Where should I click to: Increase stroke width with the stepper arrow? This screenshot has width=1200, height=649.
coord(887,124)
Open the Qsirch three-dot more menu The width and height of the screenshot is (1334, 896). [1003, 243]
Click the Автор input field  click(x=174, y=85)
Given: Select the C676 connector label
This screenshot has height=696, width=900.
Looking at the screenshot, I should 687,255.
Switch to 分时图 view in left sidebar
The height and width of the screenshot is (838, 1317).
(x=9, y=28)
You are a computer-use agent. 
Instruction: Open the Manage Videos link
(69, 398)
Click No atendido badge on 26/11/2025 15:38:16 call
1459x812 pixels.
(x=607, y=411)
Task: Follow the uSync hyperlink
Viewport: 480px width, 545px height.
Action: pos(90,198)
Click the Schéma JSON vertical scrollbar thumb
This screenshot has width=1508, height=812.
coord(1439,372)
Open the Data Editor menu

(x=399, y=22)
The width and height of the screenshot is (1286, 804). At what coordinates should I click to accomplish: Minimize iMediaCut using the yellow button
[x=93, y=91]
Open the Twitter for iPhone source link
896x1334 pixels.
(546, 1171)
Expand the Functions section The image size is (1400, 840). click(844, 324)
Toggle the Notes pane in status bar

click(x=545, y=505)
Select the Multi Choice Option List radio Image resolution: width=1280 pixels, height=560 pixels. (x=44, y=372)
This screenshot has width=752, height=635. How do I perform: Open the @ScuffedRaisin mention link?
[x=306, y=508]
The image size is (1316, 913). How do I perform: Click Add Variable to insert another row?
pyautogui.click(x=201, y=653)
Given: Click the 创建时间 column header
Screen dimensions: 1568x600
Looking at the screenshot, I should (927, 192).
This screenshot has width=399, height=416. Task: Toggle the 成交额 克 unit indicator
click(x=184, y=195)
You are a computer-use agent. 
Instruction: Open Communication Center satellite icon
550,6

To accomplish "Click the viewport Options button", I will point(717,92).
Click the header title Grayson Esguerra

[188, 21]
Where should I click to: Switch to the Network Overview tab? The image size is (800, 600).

========================================

▸ WHAT NEEDS TO BE DONE: Would you output the lines from the one that contains "Given: Click the 创建时间 column header" to the end of the data, both ends included, exactly as they appear?

▸ YOUR RESPONSE:
Given: Click the 创建时间 column header
Screen dimensions: 1568x600
Looking at the screenshot, I should (927, 192).
This screenshot has width=399, height=416. Task: Toggle the 成交额 克 unit indicator
click(x=184, y=195)
You are a computer-use agent. 
Instruction: Open Communication Center satellite icon
550,6

To accomplish "Click the viewport Options button", I will point(717,92).
Click the header title Grayson Esguerra

[188, 21]
Where should I click to: Switch to the Network Overview tab? The image size is (800, 600).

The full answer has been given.